[Start of section]

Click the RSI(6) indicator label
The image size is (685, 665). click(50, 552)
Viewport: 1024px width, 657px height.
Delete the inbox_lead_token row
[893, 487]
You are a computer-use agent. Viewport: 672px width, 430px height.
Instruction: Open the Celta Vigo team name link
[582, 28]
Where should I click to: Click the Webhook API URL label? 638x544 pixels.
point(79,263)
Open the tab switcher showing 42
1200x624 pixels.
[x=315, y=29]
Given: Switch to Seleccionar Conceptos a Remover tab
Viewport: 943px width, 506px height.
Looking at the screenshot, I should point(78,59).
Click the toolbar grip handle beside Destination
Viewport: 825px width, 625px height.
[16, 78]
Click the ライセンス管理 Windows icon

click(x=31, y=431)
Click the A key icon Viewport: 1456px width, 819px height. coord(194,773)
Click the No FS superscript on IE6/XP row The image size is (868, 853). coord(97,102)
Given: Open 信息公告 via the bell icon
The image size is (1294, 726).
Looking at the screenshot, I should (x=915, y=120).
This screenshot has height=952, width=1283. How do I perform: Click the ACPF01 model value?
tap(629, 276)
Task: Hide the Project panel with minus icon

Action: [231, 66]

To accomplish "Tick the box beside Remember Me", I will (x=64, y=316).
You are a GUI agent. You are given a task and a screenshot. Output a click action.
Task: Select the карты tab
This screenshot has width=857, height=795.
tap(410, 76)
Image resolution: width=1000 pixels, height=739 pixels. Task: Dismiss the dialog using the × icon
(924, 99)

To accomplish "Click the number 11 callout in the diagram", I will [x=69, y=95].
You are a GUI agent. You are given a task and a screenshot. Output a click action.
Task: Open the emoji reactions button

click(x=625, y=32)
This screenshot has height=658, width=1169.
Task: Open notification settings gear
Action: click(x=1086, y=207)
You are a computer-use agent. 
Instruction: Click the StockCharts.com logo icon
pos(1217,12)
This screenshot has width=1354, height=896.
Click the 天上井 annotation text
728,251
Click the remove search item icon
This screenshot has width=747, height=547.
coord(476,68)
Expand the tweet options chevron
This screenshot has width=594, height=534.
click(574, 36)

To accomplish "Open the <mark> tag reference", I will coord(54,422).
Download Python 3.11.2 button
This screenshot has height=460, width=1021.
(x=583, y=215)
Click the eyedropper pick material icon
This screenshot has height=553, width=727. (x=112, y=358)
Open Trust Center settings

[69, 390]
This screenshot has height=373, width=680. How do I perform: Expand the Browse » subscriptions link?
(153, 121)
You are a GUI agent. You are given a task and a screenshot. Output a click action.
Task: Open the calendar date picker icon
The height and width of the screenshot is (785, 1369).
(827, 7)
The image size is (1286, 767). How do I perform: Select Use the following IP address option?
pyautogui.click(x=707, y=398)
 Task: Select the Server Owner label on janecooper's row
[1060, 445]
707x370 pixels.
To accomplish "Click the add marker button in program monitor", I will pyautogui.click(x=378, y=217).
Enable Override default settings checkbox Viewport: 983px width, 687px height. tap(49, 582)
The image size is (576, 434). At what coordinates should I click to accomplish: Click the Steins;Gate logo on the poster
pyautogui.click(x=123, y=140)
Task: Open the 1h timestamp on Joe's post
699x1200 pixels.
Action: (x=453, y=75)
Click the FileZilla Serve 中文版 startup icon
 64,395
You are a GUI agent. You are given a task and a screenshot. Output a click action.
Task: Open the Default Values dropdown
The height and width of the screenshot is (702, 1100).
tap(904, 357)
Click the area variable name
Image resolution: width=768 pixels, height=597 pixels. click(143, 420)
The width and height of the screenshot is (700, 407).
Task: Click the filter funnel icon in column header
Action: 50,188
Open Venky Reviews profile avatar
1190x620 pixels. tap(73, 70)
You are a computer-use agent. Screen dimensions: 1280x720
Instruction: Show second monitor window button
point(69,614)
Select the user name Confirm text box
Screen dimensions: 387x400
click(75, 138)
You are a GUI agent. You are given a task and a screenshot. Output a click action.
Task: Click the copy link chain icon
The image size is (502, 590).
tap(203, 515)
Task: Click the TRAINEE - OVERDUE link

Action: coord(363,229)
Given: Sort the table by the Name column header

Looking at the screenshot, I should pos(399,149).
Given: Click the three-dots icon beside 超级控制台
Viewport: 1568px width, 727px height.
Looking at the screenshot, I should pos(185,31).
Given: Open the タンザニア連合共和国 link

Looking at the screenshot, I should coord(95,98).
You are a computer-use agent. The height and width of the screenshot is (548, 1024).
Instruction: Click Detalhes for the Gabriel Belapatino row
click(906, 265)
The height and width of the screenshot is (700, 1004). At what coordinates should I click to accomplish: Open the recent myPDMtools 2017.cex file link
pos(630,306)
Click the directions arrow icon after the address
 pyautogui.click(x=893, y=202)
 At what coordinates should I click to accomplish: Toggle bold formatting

[End of section]

PROBLEM DETAILS ▸
The response should consist of every record above, reproduced exactly.

OUTPUT FOR THIS EXERCISE ▸
Click the RSI(6) indicator label
The image size is (685, 665). click(50, 552)
Viewport: 1024px width, 657px height.
Delete the inbox_lead_token row
[893, 487]
You are a computer-use agent. Viewport: 672px width, 430px height.
Instruction: Open the Celta Vigo team name link
[582, 28]
Where should I click to: Click the Webhook API URL label? 638x544 pixels.
point(79,263)
Open the tab switcher showing 42
1200x624 pixels.
[x=315, y=29]
Given: Switch to Seleccionar Conceptos a Remover tab
Viewport: 943px width, 506px height.
Looking at the screenshot, I should point(78,59).
Click the toolbar grip handle beside Destination
Viewport: 825px width, 625px height.
[16, 78]
Click the ライセンス管理 Windows icon

click(x=31, y=431)
Click the A key icon Viewport: 1456px width, 819px height. coord(194,773)
Click the No FS superscript on IE6/XP row The image size is (868, 853). coord(97,102)
Given: Open 信息公告 via the bell icon
The image size is (1294, 726).
Looking at the screenshot, I should (x=915, y=120).
This screenshot has height=952, width=1283. How do I perform: Click the ACPF01 model value?
tap(629, 276)
Task: Hide the Project panel with minus icon

Action: [231, 66]

To accomplish "Tick the box beside Remember Me", I will (x=64, y=316).
You are a GUI agent. You are given a task and a screenshot. Output a click action.
Task: Select the карты tab
This screenshot has width=857, height=795.
tap(410, 76)
Image resolution: width=1000 pixels, height=739 pixels. Task: Dismiss the dialog using the × icon
(924, 99)

To accomplish "Click the number 11 callout in the diagram", I will [x=69, y=95].
You are a GUI agent. You are given a task and a screenshot. Output a click action.
Task: Open the emoji reactions button

click(x=625, y=32)
This screenshot has height=658, width=1169.
Task: Open notification settings gear
Action: click(x=1086, y=207)
You are a computer-use agent. 
Instruction: Click the StockCharts.com logo icon
pos(1217,12)
This screenshot has width=1354, height=896.
Click the 天上井 annotation text
728,251
Click the remove search item icon
This screenshot has width=747, height=547.
coord(476,68)
Expand the tweet options chevron
This screenshot has width=594, height=534.
click(574, 36)

To accomplish "Open the <mark> tag reference", I will coord(54,422).
Download Python 3.11.2 button
This screenshot has height=460, width=1021.
(x=583, y=215)
Click the eyedropper pick material icon
This screenshot has height=553, width=727. (x=112, y=358)
Open Trust Center settings

[69, 390]
This screenshot has height=373, width=680. How do I perform: Expand the Browse » subscriptions link?
(153, 121)
You are a GUI agent. You are given a task and a screenshot. Output a click action.
Task: Open the calendar date picker icon
The height and width of the screenshot is (785, 1369).
(827, 7)
The image size is (1286, 767). How do I perform: Select Use the following IP address option?
pyautogui.click(x=707, y=398)
 Task: Select the Server Owner label on janecooper's row
[1060, 445]
707x370 pixels.
To accomplish "Click the add marker button in program monitor", I will pyautogui.click(x=378, y=217).
Enable Override default settings checkbox Viewport: 983px width, 687px height. tap(49, 582)
The image size is (576, 434). At what coordinates should I click to accomplish: Click the Steins;Gate logo on the poster
pyautogui.click(x=123, y=140)
Task: Open the 1h timestamp on Joe's post
699x1200 pixels.
Action: (x=453, y=75)
Click the FileZilla Serve 中文版 startup icon
 64,395
You are a GUI agent. You are given a task and a screenshot. Output a click action.
Task: Open the Default Values dropdown
The height and width of the screenshot is (702, 1100).
tap(904, 357)
Click the area variable name
Image resolution: width=768 pixels, height=597 pixels. click(143, 420)
The width and height of the screenshot is (700, 407).
Task: Click the filter funnel icon in column header
Action: 50,188
Open Venky Reviews profile avatar
1190x620 pixels. tap(73, 70)
You are a computer-use agent. Screen dimensions: 1280x720
Instruction: Show second monitor window button
point(69,614)
Select the user name Confirm text box
Screen dimensions: 387x400
click(75, 138)
You are a GUI agent. You are given a task and a screenshot. Output a click action.
Task: Click the copy link chain icon
The image size is (502, 590).
tap(203, 515)
Task: Click the TRAINEE - OVERDUE link

Action: coord(363,229)
Given: Sort the table by the Name column header

Looking at the screenshot, I should pos(399,149).
Given: Click the three-dots icon beside 超级控制台
Viewport: 1568px width, 727px height.
Looking at the screenshot, I should pos(185,31).
Given: Open the タンザニア連合共和国 link

Looking at the screenshot, I should coord(95,98).
You are a computer-use agent. The height and width of the screenshot is (548, 1024).
Instruction: Click Detalhes for the Gabriel Belapatino row
click(906, 265)
The height and width of the screenshot is (700, 1004). At what coordinates should I click to accomplish: Open the recent myPDMtools 2017.cex file link
pos(630,306)
Click the directions arrow icon after the address
 pyautogui.click(x=893, y=202)
 At what coordinates should I click to accomplish: Toggle bold formatting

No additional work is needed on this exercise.